Pertama, lokalitas Minangkabau dengan Datuk Meringgih dan tradisionalismenya adalah musuh ideologi yang harus diperangi. Tetapi di sana, ada juga pihak lain yang harus dibela: ninik-mamak, kultur leluhur, tanah kelahiran, dan idealisme anak muda Minang. Maka, Datuk Meringgih, dengan sejumlah sisi negatifnya, juga mempunyai alat legitimasi: membela ninik-mamak, kultur leluhur, dan tanah kelahiran. Datuk Meringgih tampil dalam dua kutub yang saling berlawanan: tradisionalisme—patriotisme. Ia menjadi sosok tokoh penindas, curang-licik, serakah, dan brengsek yang menunjukkan segala sisi negatif bagi kemanusiaan. Sementara itu, sistem pajak (belasting) yang dapat dimaknai sebagai penghancuran otoritas ninik-mamak, pencemaran kultur leluhur, dan pencaplokan tanah kelahiran, adalah alat legitimasi tindakan patriotisme sang Datuk Meringgih. Maka, tersirat ia tampil sebagai pahlawan.
Kedua, lokalitas Jakarta (Batavia) dengan Samsulbahri dan modernismenya, juga musuh ideologis yang harus diperangi. Jakarta dengan Stovia-nya, memang menawarkan sisi positif modernisme melalui dunia pendidikan. Tetapi di sisi yang lain, Jakarta sebagai pusat kekuasaan kolonial, memproduksi politik kolonial yang diskriminatif, menciptakan pengkhianatan pada tanah leluhur.
Bahwa Datuk Meringgih dan Samsulbahri pada akhirnya tewas, itulah bentuk kompromi yang menggiring pembaca melakukan introspeksi. Pembelaan dengan memberi kemenangan pada tradisionalisme Datuk Meringgih, sama buruknya dengan pembelaan pada Samsulbahri yang tercerabut dari akar budaya leluhur, jadi pengkhianat, lalu datang ke tanah kelahiran justru untuk membunuhi sanak-saudaranya sendiri. Bahwa kematian Samsuhbahri diusung sebagai pahlawan, itu juga bentuk kompromi dengan syarat dan aturan main yang ditetapkan Balai Pustaka.

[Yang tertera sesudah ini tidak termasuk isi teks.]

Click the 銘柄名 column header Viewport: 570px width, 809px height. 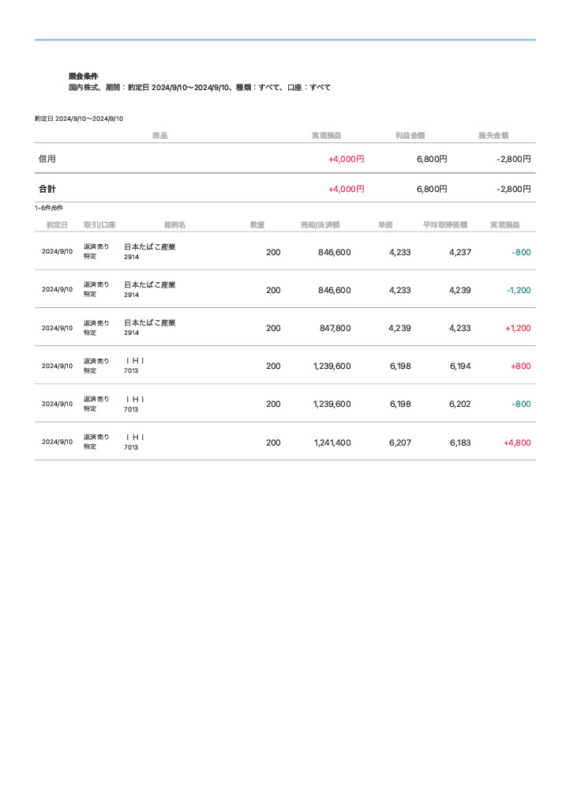[x=174, y=225]
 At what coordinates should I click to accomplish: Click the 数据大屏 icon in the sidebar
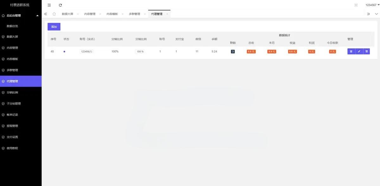(3, 36)
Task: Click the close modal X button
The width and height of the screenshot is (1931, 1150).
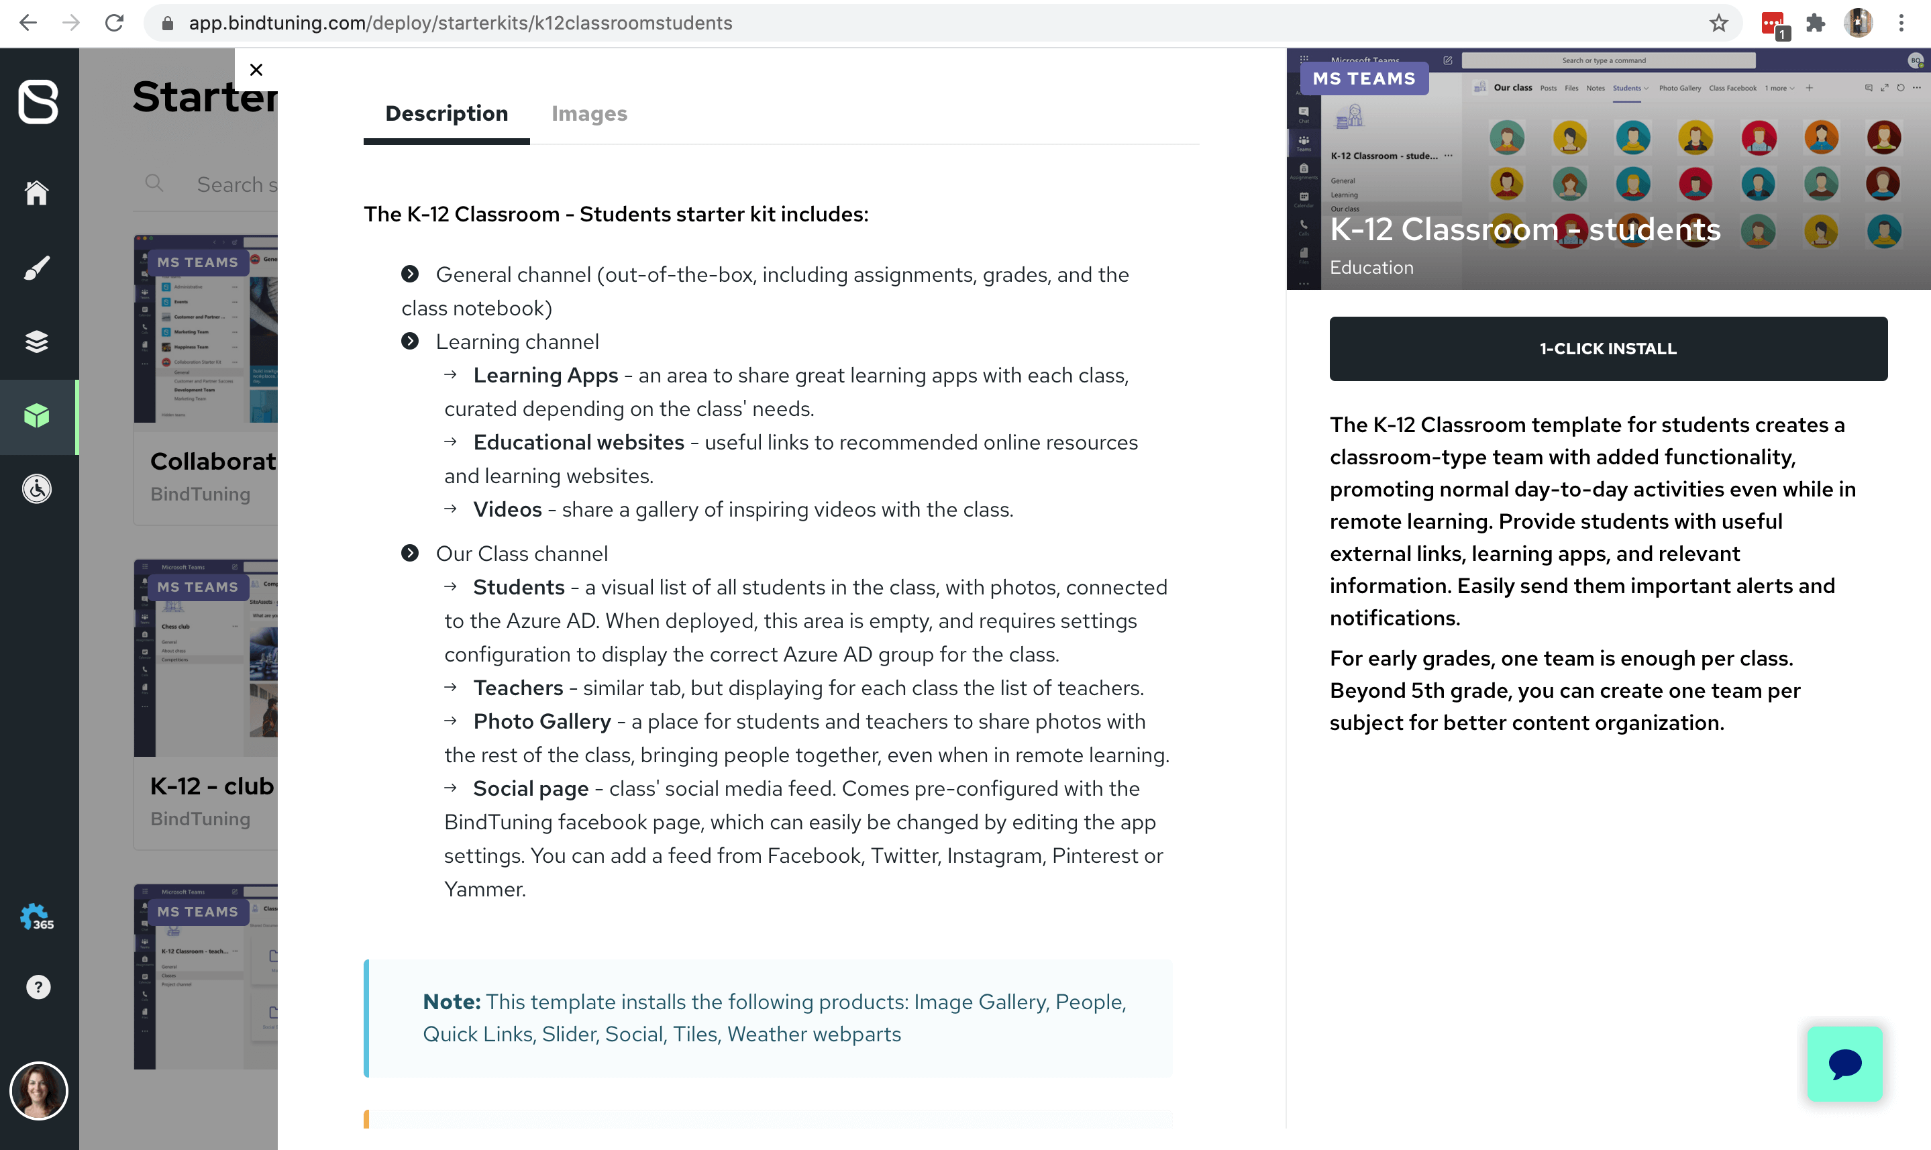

Lokalitas dalam Salah Asuhan pada dasarnya juga merepresentasikan perang ideologi yang semacam itu. Minangkabau—Jakarta, Rafiah—Hanafi—Corrie adalah simbolisasi dua kutub ideologi. Minangkabau—Rafiah adalah dunia adat yang dalam hal-hal tertentu bermakna negatif. Ia hidup dengan segala kesederhaan, keterbelakangan, dan kebodohannya, meski pada akhirnya tampil sebagai korban dan sekaligus juga pemenang. Batavia—Corrie adalah modernisme yang dalam beberapa hal, justru berdampak negatif ketika gaya hidup modern (: Barat) menjadi ukuran. Maka, Batavia tempat yang subur bagi pemuasan gaya hidup modern Corrie, tetapi tidak untuk Hanafi. Keadaannya lebih buruk lagi bagi Hanafi. Ia membuang kultur leluhur dan hidup di kota yang dijalaninya setengah hati. Hanafi tertolak di tanah kelahirannya dan mati sebagai pecundang.
Sejak Balai Pustaka berdiri dan memainkan peranannya sebagai agen ideologi kolonial, lokalitas Minangkabau yang pada awalnya diposisikan dalam tarik-menarik  tradisionalisme dan modernisme, seperti sengaja diperluas menjadi stereotipe tentang Timur yang kemudian dibenturkan dengan stereotipe Barat. Lokalitas dalam sastra yang terbit pada zaman itu lalu ditandai dengan ciri-ciri umum yang memperlihatkan potret etnik yang eksotik, tradisional, komunal, dan karikaturis. Ciri umum itu tentu saja berlainan dengan stereotipe Barat yang lumrah, modern, individual, kompleks, dan berperadaban dan berkebudayaan tinggi dengan berbagai teknologinya.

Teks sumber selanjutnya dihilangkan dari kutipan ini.